(Records to process)

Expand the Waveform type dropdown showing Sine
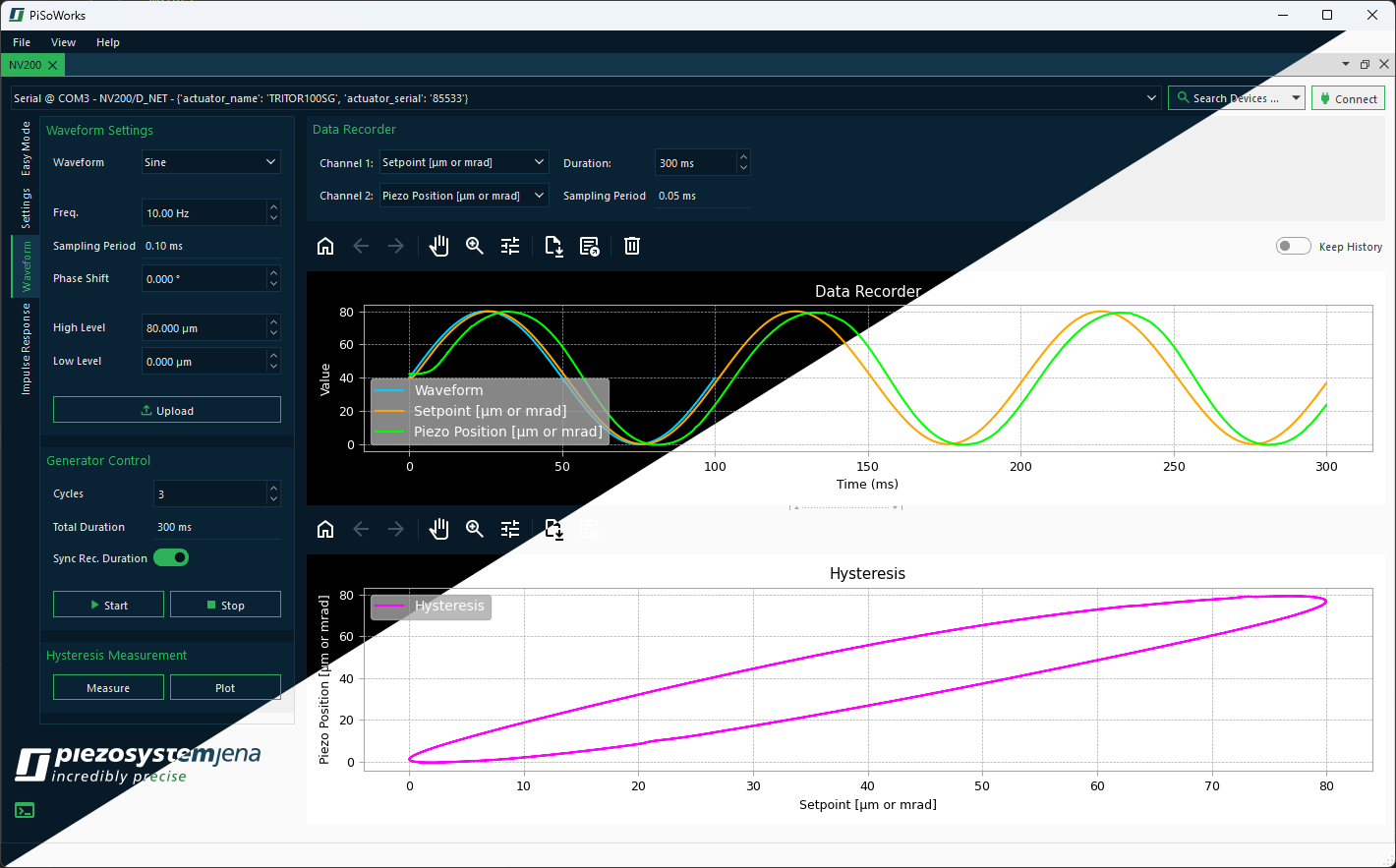Viewport: 1396px width, 868px height. tap(211, 162)
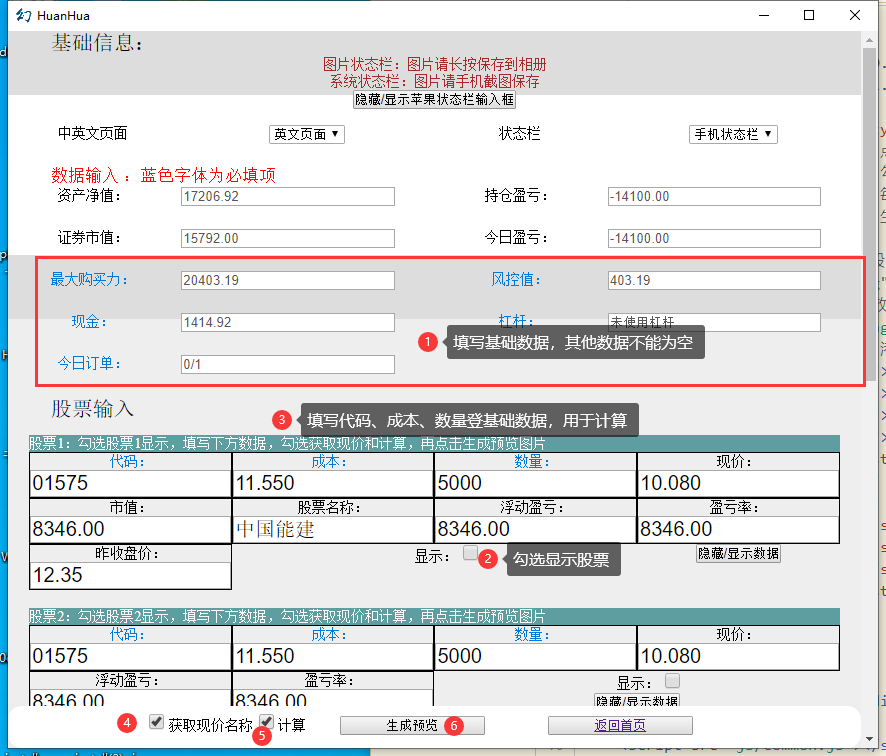The width and height of the screenshot is (886, 756).
Task: Select the 今日订单 input field
Action: pyautogui.click(x=287, y=364)
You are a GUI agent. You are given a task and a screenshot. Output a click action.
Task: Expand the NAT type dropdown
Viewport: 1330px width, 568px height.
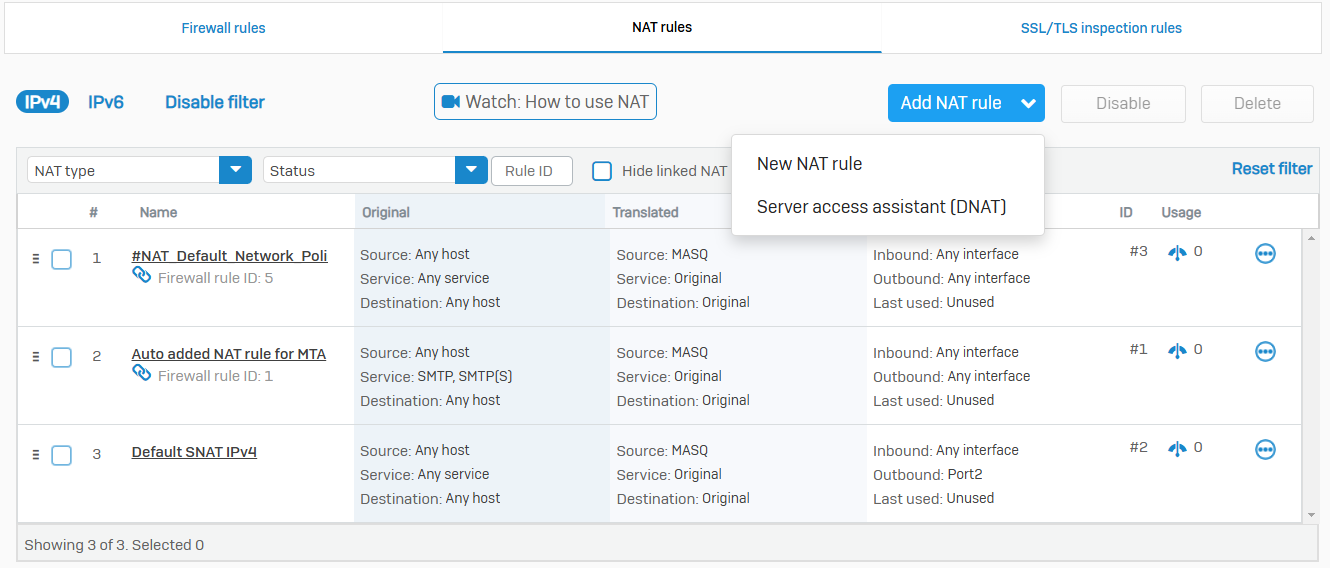(x=234, y=170)
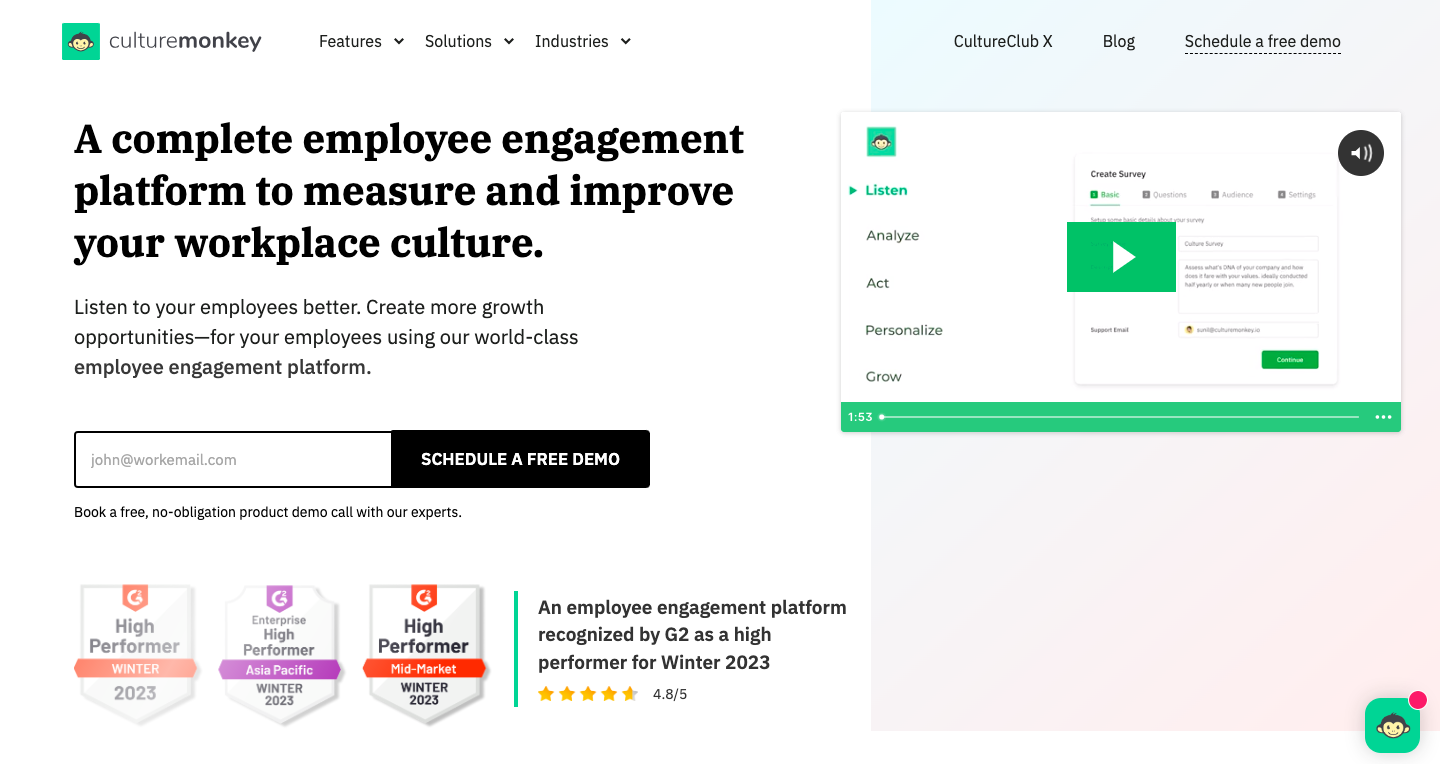Image resolution: width=1440 pixels, height=764 pixels.
Task: Go to the Blog page
Action: [x=1118, y=41]
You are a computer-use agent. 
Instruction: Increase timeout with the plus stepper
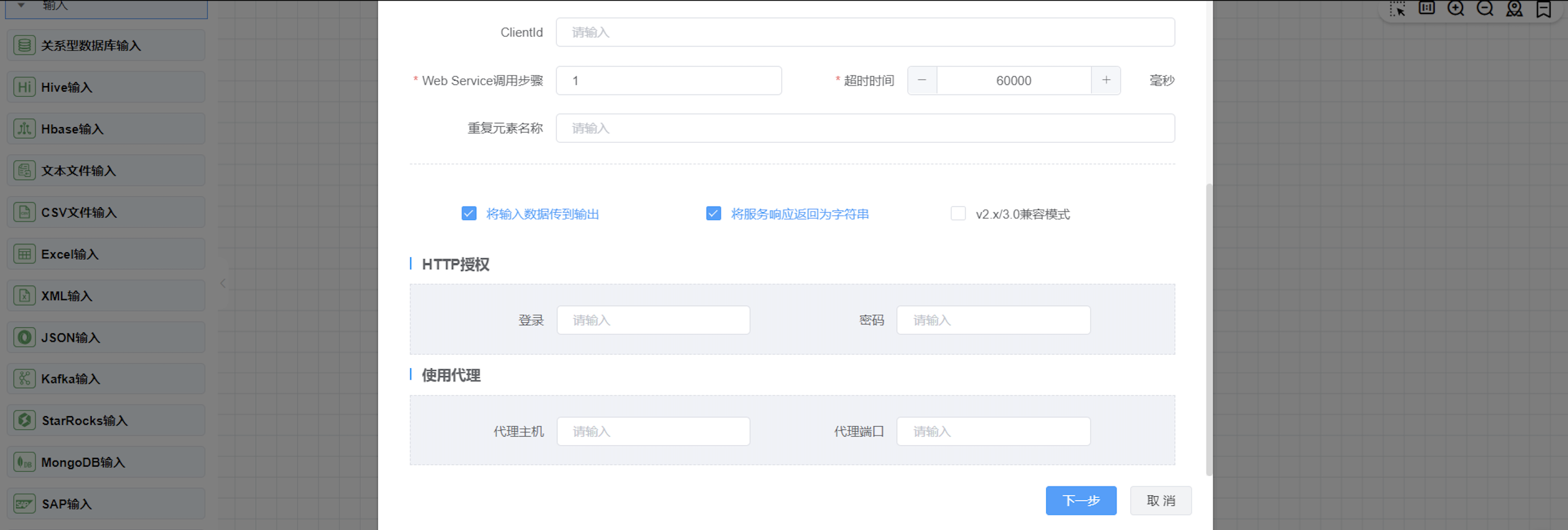click(x=1105, y=81)
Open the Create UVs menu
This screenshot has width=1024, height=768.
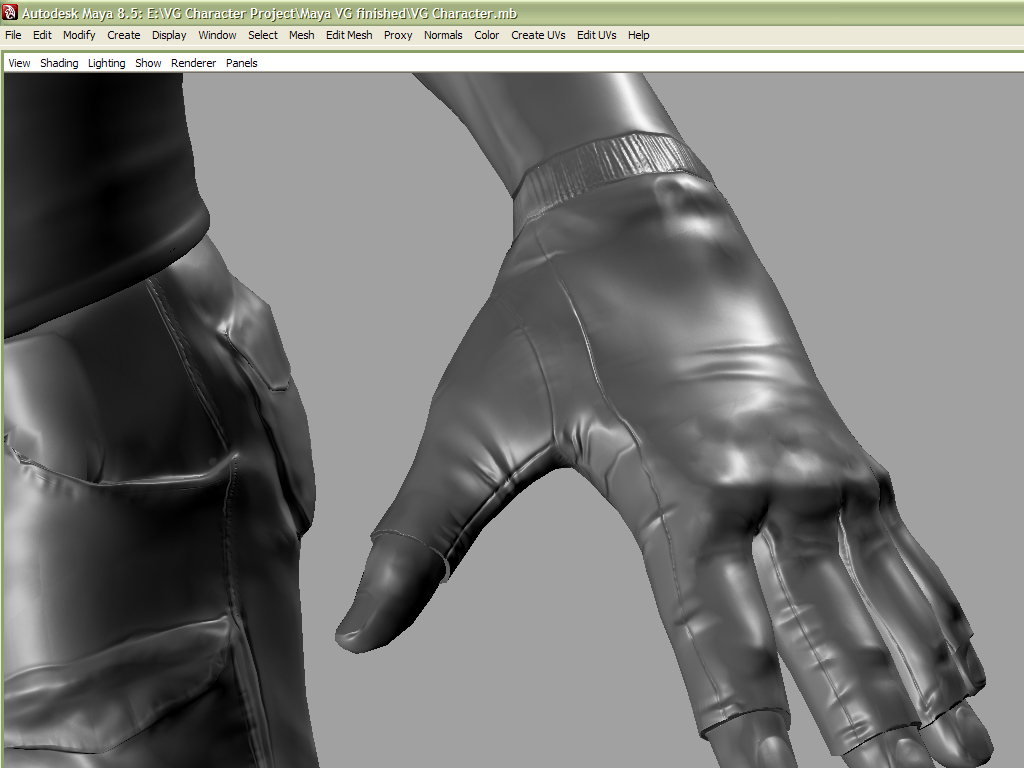pyautogui.click(x=538, y=35)
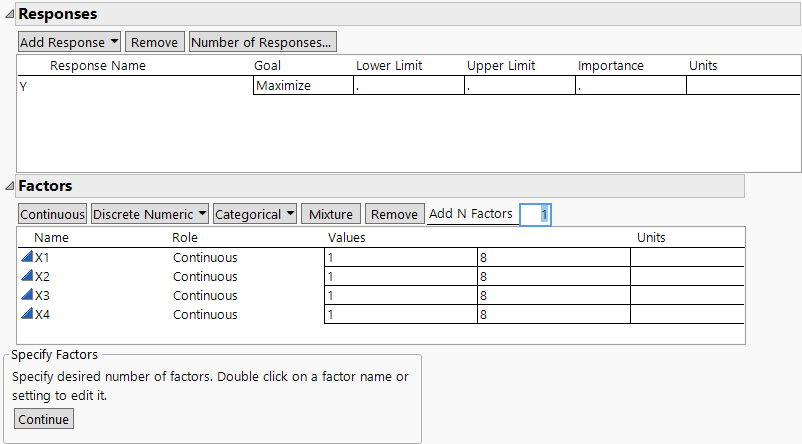Click Number of Responses button
This screenshot has width=802, height=444.
click(x=262, y=42)
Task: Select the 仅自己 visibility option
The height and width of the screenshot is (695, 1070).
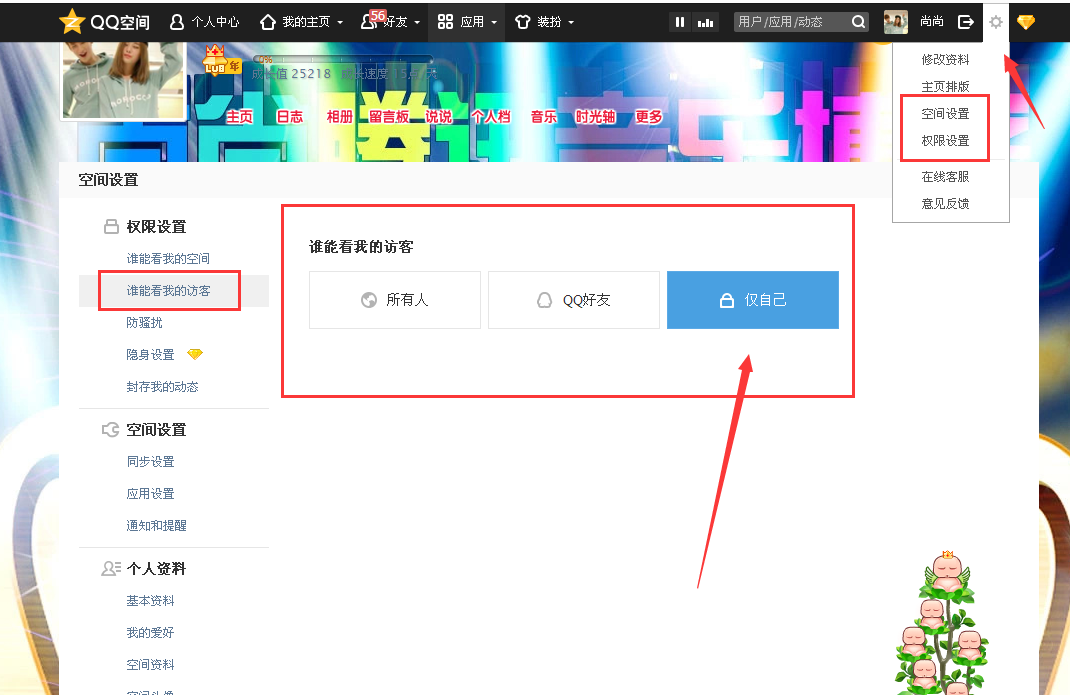Action: [752, 299]
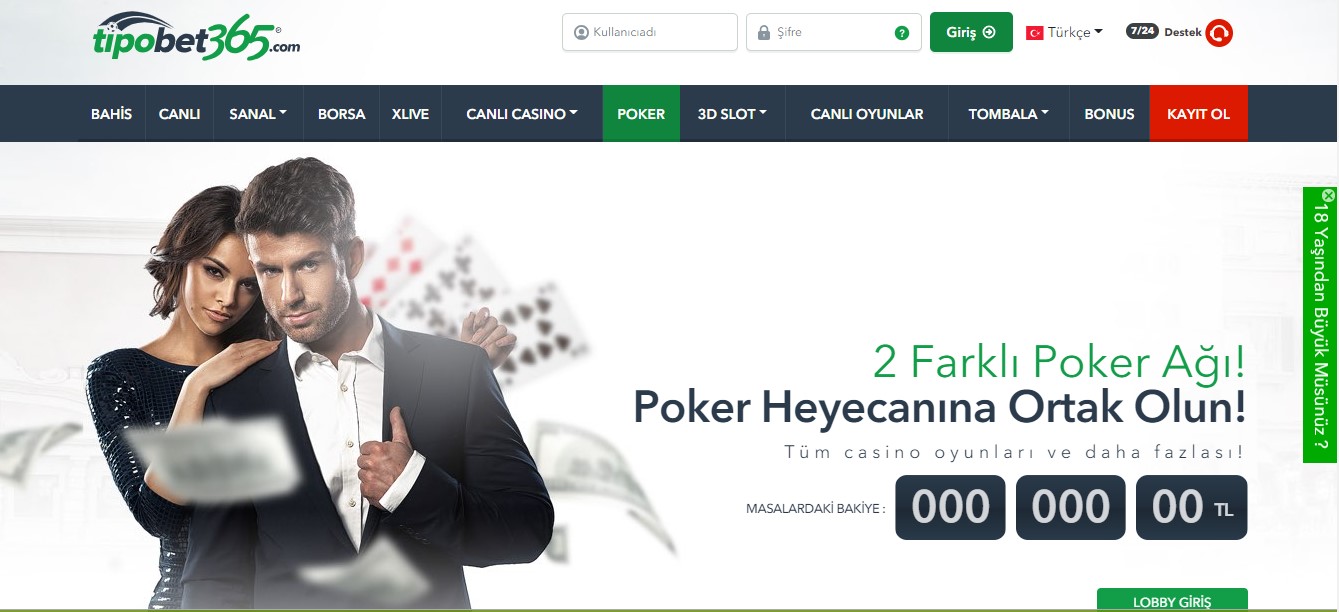Go to the BAHİS menu item

(111, 114)
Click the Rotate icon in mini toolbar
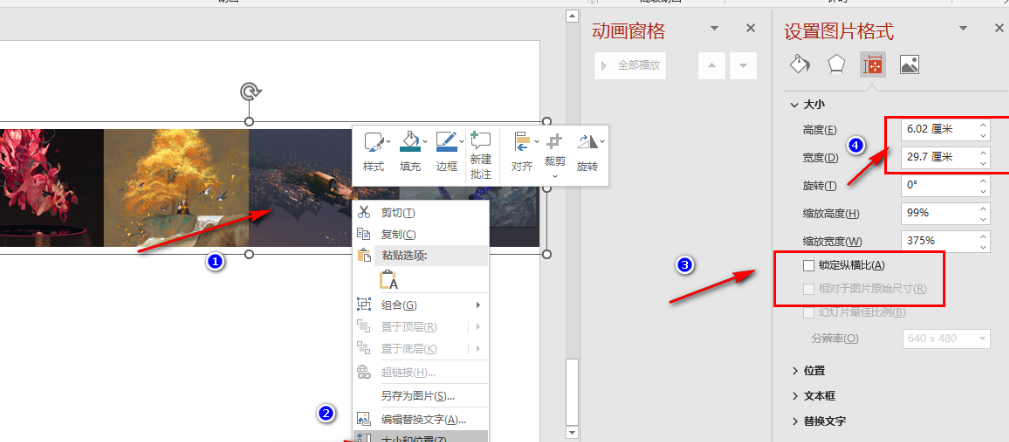Screen dimensions: 1009x442 587,152
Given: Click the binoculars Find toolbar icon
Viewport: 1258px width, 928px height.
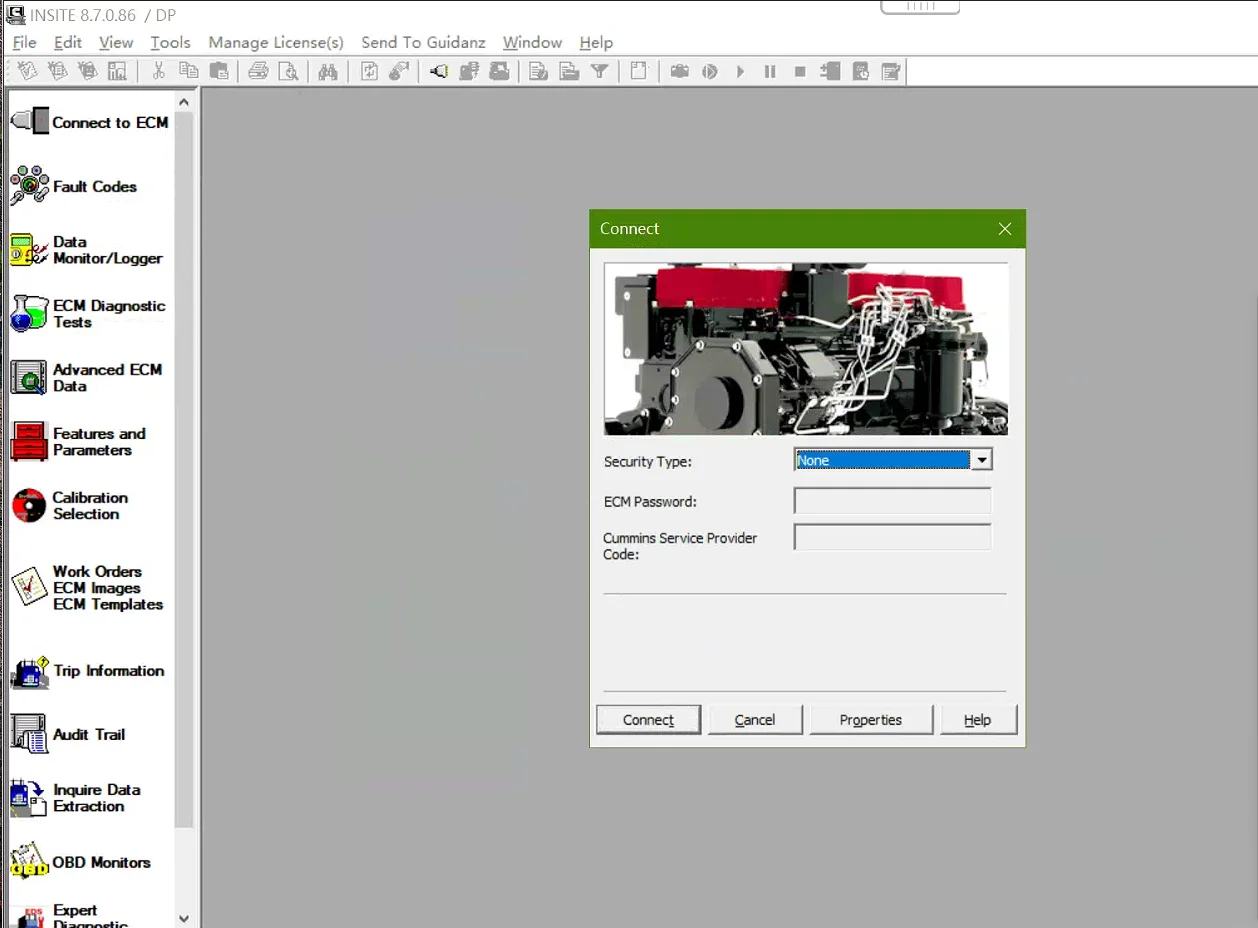Looking at the screenshot, I should coord(328,71).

(End Records to process)

Goal of the exercise - Filter by the word "agent": copy every line of the data that holds it.

Output below -
You are a GUI agent. You are given a task and a screenshot. Output a click action.
You are a computer-use agent. 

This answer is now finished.